**TASK PROMPT**. Copy, from the entries below, each line where the word "Minimize" can be found.

==========

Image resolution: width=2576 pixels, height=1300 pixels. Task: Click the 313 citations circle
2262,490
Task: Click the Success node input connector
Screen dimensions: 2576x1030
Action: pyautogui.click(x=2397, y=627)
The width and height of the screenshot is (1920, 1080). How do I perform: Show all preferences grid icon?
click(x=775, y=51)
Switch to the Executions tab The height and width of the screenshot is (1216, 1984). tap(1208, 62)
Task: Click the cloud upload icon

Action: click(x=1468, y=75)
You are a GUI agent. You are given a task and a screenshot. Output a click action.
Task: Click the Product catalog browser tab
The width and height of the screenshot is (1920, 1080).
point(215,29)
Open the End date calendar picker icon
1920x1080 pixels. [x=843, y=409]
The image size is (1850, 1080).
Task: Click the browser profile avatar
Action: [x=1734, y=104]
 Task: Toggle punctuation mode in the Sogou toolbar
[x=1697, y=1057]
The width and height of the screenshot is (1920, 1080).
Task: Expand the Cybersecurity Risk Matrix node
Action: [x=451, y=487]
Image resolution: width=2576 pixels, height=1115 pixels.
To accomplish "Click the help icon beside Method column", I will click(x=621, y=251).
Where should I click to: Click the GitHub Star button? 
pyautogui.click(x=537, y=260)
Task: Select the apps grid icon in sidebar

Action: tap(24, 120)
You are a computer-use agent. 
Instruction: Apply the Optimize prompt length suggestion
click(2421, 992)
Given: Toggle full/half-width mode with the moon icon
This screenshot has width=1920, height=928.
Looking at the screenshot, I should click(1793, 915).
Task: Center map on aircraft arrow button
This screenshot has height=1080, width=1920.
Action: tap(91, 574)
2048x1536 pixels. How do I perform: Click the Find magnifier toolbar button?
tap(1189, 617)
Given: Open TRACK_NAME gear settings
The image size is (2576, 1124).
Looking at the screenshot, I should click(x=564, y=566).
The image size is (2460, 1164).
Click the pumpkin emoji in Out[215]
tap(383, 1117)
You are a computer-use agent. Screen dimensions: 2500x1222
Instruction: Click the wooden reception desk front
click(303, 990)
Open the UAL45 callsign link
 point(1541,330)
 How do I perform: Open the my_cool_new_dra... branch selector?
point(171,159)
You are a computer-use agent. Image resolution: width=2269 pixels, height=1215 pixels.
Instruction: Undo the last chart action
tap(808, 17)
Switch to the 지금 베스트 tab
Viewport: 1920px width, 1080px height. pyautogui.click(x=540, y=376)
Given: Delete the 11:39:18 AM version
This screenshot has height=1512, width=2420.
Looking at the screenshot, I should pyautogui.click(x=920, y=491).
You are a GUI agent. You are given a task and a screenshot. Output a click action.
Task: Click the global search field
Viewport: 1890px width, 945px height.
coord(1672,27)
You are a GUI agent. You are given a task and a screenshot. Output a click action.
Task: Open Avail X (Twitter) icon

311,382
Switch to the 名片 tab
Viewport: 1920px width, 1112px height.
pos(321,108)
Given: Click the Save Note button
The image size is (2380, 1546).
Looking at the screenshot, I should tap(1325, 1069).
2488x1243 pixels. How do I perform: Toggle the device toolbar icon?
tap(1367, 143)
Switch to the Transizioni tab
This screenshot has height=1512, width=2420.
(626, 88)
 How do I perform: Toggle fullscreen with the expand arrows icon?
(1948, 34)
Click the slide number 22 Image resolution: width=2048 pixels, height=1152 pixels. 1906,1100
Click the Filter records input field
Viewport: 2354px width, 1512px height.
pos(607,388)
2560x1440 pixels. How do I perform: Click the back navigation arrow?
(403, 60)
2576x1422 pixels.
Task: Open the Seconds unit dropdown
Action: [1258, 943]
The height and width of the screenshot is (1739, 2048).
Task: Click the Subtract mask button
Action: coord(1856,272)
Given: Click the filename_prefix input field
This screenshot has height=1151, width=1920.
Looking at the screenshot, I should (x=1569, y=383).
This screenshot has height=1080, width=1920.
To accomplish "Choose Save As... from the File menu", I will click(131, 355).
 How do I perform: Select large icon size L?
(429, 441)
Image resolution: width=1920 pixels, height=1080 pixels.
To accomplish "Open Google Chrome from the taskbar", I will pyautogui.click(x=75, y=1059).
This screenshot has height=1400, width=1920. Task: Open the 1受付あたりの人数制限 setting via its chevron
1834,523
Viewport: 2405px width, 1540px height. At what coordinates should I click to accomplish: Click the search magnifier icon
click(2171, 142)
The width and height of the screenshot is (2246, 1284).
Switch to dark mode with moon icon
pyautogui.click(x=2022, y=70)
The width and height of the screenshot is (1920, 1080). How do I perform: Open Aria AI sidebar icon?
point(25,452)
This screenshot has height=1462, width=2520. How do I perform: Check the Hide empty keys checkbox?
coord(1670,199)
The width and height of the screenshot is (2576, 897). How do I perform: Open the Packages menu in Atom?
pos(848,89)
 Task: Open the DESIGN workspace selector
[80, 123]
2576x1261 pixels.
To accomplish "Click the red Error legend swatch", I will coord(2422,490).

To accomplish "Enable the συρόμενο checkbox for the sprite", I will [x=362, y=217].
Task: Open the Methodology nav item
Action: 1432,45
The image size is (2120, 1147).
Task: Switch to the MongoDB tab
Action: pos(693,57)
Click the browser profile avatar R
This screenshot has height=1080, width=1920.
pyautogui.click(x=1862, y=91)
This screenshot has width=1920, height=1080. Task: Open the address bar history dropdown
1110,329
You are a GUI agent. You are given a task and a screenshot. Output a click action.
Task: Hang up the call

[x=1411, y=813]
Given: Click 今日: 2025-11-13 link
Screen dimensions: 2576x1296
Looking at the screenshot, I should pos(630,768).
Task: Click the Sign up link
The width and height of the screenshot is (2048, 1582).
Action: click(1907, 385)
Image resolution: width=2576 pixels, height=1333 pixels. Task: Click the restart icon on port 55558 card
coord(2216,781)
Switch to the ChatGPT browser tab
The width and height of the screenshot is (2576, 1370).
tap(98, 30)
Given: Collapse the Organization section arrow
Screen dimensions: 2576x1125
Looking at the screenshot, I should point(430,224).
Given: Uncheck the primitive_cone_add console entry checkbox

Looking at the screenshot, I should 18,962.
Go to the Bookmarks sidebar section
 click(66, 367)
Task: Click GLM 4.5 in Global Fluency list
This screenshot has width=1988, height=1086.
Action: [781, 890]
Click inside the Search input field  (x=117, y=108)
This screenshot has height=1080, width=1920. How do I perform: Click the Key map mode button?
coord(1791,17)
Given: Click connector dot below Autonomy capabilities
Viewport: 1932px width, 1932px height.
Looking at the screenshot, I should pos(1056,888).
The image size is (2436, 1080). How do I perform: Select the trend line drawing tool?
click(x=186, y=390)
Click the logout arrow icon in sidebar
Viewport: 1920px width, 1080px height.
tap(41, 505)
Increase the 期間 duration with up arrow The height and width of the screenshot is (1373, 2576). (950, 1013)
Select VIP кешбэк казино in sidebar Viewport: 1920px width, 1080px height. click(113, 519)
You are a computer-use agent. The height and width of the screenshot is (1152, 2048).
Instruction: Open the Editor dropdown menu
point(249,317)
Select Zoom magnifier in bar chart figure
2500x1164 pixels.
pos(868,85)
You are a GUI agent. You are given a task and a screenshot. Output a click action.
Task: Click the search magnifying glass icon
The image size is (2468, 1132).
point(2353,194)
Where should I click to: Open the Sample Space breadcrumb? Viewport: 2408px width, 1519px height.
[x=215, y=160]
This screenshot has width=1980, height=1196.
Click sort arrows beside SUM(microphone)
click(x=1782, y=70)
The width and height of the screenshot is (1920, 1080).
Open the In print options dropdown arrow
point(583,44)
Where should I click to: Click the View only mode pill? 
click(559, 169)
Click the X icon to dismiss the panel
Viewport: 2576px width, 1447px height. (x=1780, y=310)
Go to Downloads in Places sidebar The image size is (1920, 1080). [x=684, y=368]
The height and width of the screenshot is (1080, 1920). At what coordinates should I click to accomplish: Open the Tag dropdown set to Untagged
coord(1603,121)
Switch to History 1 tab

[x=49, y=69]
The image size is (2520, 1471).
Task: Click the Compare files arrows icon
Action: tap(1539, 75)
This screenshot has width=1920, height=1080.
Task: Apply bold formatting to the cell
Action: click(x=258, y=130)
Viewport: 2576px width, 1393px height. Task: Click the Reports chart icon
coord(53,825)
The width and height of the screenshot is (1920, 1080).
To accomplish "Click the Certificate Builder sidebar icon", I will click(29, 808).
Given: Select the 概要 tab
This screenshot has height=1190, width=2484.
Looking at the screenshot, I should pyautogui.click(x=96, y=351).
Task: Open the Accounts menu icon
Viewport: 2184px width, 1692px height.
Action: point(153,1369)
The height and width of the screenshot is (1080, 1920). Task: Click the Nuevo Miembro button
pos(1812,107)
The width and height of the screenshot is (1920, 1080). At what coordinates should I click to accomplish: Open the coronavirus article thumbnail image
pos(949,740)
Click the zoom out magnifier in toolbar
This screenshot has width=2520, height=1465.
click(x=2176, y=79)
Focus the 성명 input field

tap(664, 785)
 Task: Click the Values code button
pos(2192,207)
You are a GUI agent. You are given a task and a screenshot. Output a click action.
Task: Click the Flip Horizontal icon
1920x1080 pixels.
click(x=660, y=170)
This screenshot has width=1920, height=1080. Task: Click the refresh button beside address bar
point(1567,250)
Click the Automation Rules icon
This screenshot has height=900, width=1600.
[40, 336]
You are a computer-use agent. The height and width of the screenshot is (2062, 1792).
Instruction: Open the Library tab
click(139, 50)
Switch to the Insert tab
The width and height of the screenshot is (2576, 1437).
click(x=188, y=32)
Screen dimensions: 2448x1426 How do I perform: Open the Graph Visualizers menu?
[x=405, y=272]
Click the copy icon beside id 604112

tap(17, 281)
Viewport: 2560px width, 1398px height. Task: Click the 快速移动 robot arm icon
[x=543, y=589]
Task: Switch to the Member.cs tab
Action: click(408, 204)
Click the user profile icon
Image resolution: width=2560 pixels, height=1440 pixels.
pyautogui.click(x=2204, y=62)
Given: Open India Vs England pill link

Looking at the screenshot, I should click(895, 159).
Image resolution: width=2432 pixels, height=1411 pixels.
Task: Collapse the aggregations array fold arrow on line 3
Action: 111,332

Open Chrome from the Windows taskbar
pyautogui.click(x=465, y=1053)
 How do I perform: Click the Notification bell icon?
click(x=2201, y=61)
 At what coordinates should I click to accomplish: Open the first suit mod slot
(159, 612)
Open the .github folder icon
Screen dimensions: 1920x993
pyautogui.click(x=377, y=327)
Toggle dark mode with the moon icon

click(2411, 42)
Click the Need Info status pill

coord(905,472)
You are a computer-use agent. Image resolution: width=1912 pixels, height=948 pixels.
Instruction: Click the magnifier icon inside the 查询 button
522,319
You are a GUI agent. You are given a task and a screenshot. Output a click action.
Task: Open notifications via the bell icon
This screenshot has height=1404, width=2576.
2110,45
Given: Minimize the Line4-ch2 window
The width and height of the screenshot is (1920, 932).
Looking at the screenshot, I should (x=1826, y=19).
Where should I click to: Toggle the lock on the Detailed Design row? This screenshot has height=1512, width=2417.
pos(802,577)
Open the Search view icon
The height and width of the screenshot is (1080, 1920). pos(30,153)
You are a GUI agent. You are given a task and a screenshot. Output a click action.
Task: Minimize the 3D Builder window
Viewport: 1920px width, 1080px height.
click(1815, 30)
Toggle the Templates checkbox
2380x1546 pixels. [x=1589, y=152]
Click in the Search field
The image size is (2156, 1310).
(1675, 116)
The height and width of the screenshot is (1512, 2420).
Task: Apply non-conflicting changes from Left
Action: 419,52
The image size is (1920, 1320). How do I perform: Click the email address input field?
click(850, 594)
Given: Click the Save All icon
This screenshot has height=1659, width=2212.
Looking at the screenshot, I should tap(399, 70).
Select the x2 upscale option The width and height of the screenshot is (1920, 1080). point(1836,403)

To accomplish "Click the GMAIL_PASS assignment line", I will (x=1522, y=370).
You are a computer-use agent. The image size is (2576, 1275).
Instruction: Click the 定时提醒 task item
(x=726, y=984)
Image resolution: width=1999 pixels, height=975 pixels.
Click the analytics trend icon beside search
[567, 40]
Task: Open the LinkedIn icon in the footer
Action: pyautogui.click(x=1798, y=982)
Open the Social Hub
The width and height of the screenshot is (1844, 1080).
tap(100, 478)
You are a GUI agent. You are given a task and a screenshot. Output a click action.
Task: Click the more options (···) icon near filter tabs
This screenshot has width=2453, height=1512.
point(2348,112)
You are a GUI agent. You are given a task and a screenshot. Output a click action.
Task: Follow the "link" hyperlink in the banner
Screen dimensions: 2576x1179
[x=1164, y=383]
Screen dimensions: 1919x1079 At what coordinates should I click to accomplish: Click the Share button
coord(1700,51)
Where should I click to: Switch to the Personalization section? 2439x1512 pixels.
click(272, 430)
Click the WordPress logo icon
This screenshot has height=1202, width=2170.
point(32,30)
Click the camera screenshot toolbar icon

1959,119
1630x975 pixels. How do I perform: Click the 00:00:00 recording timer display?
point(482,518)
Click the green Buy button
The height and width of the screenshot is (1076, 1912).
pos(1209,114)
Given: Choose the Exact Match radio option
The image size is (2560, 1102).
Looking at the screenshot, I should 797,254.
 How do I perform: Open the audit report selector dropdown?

==========

**RESPONSE BOX**.
Given: Minimize the Line4-ch2 window
Task: Minimize the 3D Builder window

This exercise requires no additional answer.